Le calcul précis de l’impact est faisable mais difficilement généralisable car il dépend de bien trop de facteurs comme le type de matériel, sa fréquence d’utilisation et de la nécessité de son acquisition. Par exemple, un employé du tertiaire avec un PC fixe et un écran génère \(0,8402~g/m\) d’utilisation.
Pour être complet, on pourrait aussi réduire cet impact en hiver car l’informatique participe alors au chauffage du bâtiment, et dans la même démarche, lui ajouter une partie des impact de la climatisation en été puisqu’ils ajoutent de la chaleur que la clim cherche à évacuer.

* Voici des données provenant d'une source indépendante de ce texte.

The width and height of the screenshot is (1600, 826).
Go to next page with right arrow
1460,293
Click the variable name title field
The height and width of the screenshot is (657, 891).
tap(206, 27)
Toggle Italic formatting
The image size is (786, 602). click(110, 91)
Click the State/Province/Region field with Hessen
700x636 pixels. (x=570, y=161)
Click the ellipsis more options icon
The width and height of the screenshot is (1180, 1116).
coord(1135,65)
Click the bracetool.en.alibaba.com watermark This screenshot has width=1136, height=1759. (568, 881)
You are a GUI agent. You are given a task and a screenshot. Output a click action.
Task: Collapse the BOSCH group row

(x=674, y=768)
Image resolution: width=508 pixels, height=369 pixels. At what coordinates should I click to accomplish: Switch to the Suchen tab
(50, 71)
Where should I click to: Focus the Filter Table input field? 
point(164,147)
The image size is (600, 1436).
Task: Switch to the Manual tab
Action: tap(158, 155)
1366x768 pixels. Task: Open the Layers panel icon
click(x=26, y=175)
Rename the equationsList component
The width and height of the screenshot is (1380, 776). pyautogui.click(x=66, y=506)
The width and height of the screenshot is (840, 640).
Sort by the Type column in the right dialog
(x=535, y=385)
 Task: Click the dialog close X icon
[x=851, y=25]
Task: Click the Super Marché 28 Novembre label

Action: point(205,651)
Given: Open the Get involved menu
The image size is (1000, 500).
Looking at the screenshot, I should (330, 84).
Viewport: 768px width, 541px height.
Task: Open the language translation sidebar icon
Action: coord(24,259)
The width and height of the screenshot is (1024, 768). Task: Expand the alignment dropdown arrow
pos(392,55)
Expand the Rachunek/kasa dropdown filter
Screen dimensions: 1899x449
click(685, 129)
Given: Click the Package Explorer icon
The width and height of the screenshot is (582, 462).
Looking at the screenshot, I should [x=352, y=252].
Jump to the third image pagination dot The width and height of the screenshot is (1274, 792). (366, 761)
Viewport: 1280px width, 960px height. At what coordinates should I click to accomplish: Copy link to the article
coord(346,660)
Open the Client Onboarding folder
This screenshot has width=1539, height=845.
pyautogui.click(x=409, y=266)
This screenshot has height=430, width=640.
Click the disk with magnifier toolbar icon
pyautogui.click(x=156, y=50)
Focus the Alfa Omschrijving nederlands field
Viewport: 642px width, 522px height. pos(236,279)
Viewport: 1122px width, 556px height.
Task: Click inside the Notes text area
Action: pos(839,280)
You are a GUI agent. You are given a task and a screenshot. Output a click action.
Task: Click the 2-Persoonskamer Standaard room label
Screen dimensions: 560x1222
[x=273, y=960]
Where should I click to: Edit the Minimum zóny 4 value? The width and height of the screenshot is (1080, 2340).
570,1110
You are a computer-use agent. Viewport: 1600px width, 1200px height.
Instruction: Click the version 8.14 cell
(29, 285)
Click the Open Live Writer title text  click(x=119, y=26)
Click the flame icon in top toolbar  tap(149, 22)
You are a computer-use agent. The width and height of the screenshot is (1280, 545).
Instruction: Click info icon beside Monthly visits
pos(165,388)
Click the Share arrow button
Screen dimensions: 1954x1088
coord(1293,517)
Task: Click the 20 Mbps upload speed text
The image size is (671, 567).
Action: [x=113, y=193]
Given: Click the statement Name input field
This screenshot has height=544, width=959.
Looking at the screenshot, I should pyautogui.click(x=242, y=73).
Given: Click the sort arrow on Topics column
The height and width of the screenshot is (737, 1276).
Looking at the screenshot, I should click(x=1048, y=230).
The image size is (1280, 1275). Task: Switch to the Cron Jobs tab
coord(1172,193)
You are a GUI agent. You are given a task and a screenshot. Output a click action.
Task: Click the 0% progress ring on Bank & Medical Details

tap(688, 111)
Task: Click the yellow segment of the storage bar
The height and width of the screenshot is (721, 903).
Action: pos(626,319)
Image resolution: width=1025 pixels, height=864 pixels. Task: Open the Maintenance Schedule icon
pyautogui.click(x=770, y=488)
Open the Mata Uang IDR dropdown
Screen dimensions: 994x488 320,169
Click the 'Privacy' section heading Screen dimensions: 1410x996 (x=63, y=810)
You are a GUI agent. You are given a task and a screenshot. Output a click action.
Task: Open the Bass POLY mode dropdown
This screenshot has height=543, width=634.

Pour revenir à la question initiale, l’informatique peut-elle être écologique ? voici quelques comparaisons :
- une lettre par la poste génère autour de \(20g\) d’équivalent \(CO_2\) (\(21,5g\) pour une lettre verte de \(20g\) entre Paris et Montpellier d’après le simulateur de la poste),
- un steak-frites dans votre assiette en a nécessité \(2,3~kg\) (d’après la base GES de l’ademe, un plat à base de viande, type steak-frite, génère \(15,59g\) par gramme de nourriture. Je part sur une assiette de \(150g\)), soit \(45h\) de bureautique,
- la combustion d’un moteur essence en génère \(95g/minute\) (pour une consommation de \(5l/100km\) à \(50~km/h\), soit \(833~m\)), soit \(1h50\) de bureautique. Une heure de trajet correspond à \(113h\) de bureautiques. Sans compter l’énergie grise de la voiture.
Donc oui l’informatique a un impact environemental, mais il reste bien en deça de nos autres activités. Si vous voulez réduire votre impact carbone, il y a d’autres priorités.